TASK TO CARRY OUT: Output exactly the lines that run from the start of the records to the line with "Task: Open left photo of amulet fronts", counting both ends, and skip the pictures.

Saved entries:

-------------------------

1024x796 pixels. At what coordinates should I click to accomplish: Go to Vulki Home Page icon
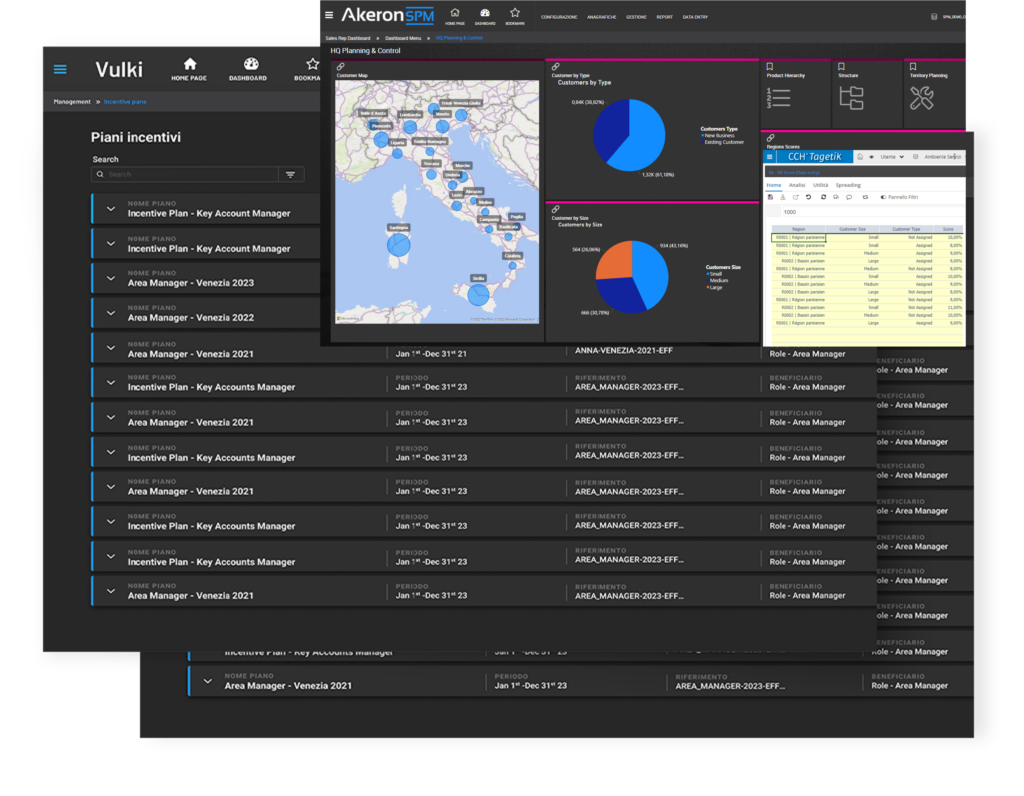coord(189,69)
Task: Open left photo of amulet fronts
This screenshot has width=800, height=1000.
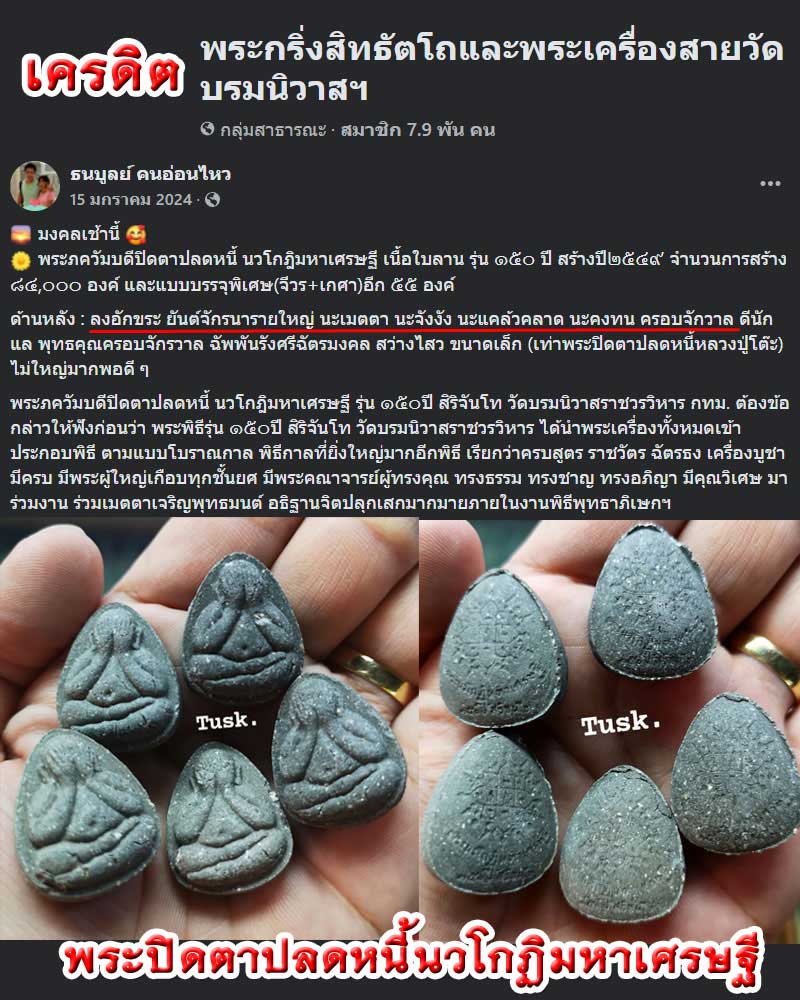Action: (209, 730)
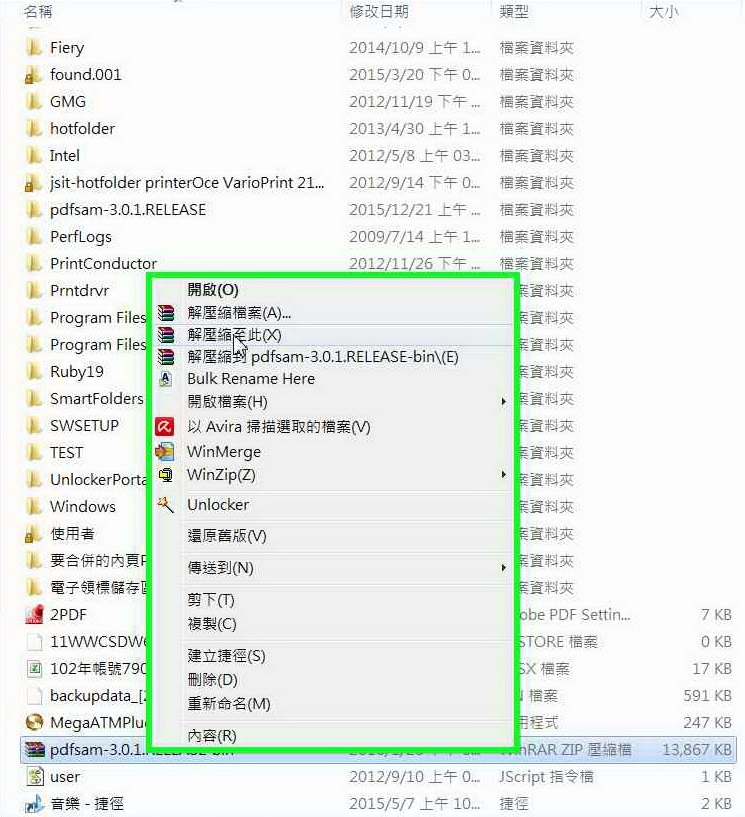Expand the WinZip(Z) submenu arrow
The image size is (745, 817).
click(x=503, y=475)
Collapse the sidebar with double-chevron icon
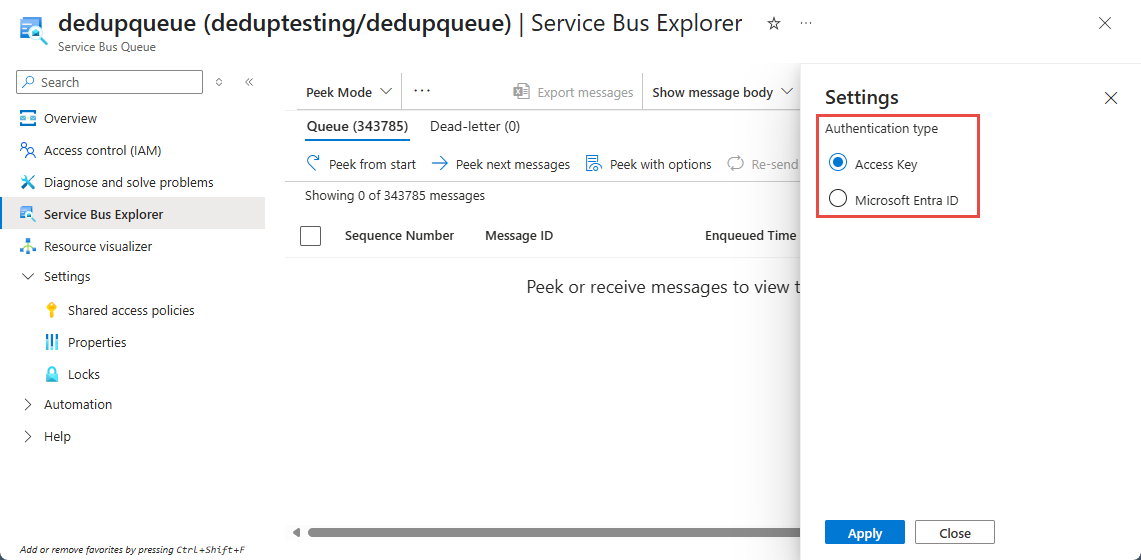1141x560 pixels. click(x=249, y=82)
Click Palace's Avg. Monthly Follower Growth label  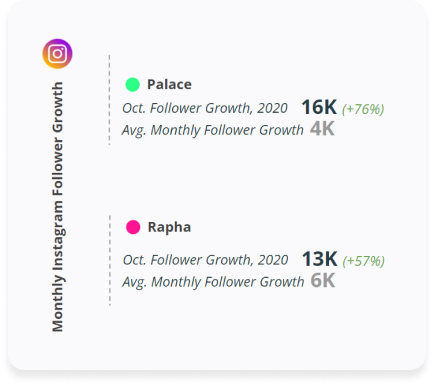point(213,130)
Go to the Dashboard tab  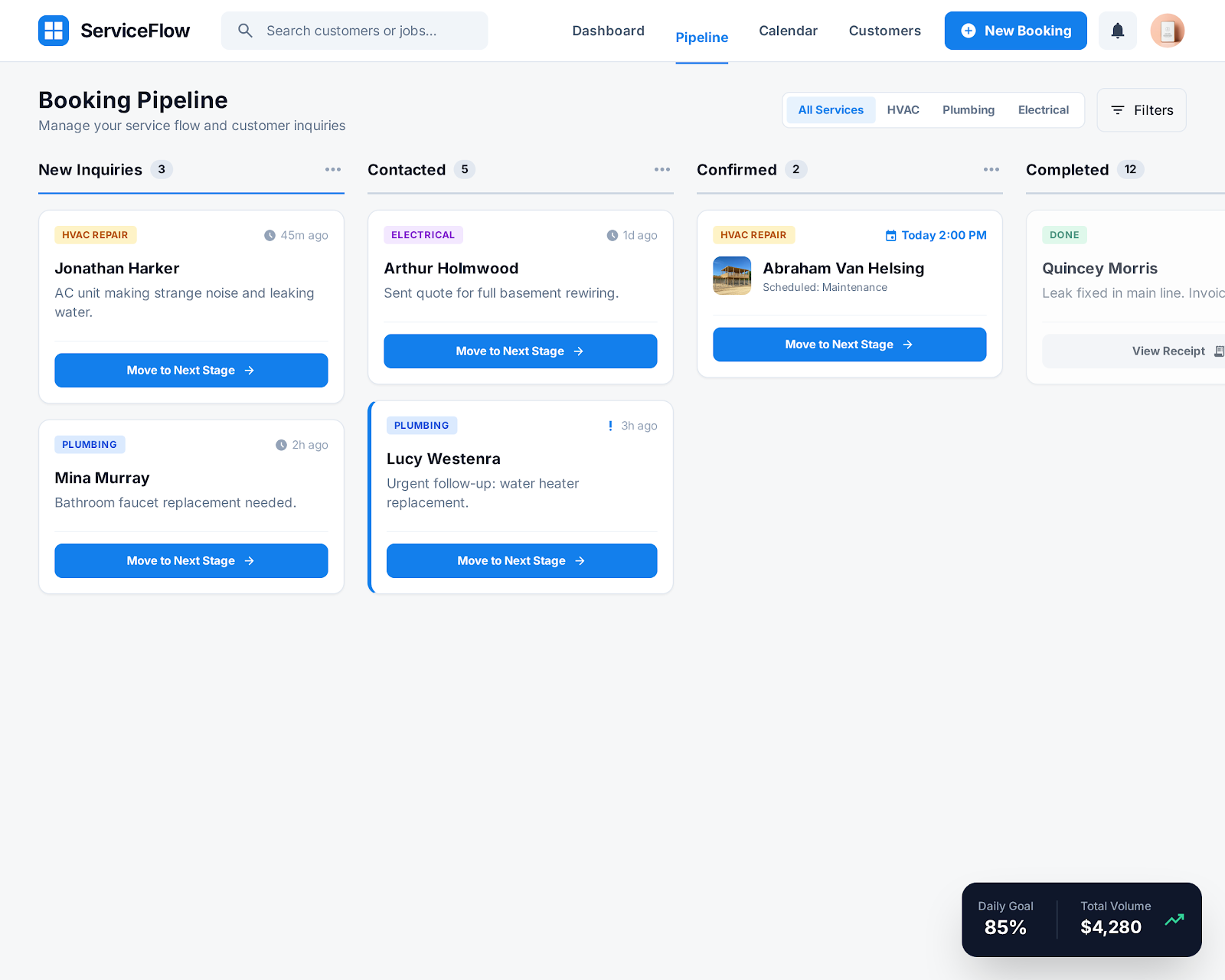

-------------------------

COMPLETED TASK:
1024x796 pixels. At what coordinates should I click to accomplish: Go to Vulki Home Page icon
coord(189,69)
Task: Open left photo of amulet fronts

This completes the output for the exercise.